TASK DETAILS >>
Can you continue the reflection on summers spent working in a textile mill's weave room from its last sentence onward?
======== DOCUMENT TEXT
Now that I’m older, I realize that as much as I hated the mill during the Medieval Period of adolescence, I also appreciate what it taught me. Perhaps some of the most important lessons I learned during my three years of high school were not in a classroom, but in a weave room. One significant observation was that running factory seconds takes just as long as running first quality towels and sheets. A single thread out of place can make the difference in a towel being perfect or imperfect. People aren’t ever perfect either; they’re more like factory seconds. I sure made my share of imperfect cloth during those summer months. I did my best each day, but some factors were out of my control when running the looms, such as high humidity in the weave room or using thread that had been starched too heavily in the warp room. Both maladies negatively affected the rolls of towels my looms were producing at times, and exasperated me, the weaver, in the process.
================
======== ENTRIES PROVIDED
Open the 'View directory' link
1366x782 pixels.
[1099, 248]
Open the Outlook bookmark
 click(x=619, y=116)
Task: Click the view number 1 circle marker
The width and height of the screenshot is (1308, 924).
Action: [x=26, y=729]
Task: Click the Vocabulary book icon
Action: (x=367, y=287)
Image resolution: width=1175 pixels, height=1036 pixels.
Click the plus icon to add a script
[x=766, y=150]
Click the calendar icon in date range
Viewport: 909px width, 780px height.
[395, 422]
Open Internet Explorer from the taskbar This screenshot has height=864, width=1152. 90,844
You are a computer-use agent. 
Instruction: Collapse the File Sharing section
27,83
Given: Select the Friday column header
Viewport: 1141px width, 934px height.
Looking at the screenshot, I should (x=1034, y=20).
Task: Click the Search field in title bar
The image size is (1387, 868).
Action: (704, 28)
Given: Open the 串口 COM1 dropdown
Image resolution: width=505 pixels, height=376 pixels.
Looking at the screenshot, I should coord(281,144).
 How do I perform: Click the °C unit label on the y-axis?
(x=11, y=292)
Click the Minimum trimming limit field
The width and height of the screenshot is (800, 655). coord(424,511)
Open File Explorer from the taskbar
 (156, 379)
================
RESPONSE BOX >>
A factory second is just as useful as a first, but it is not as pretty to look at to the trained eye. It could never bring full price in a department store, and maybe not even in an outlet; yet it could fulfill its function just the same, but without the glamour. I saw this image as a metaphor of my own life, and how I could compare it to a roll of cloth that came off one of my looms. The biggest problem with high school was trying to keep all my flaws to myself and hoping no one else would see them. What I didn’t know then was that everyone else was flawed as well. We were all factory seconds, but we all had value. There might be such a thing as a perfect towel, but there is no such thing as a perfect person. I had to learn how to see my value in light of my usefulness and not in what I saw in the mirror every morning. Although American culture has always had a knack for exalting glamour over usefulness, most of the folks I lived around had the integrity of usefulness rather than the fickleness of glamour. Since they were happy people and seemed content with their lives, my goals for fame and fortune took a back seat to common sense and practicality. I wanted a life I could catch and hold onto, not one that I would always be chasing like a child running after his shadow.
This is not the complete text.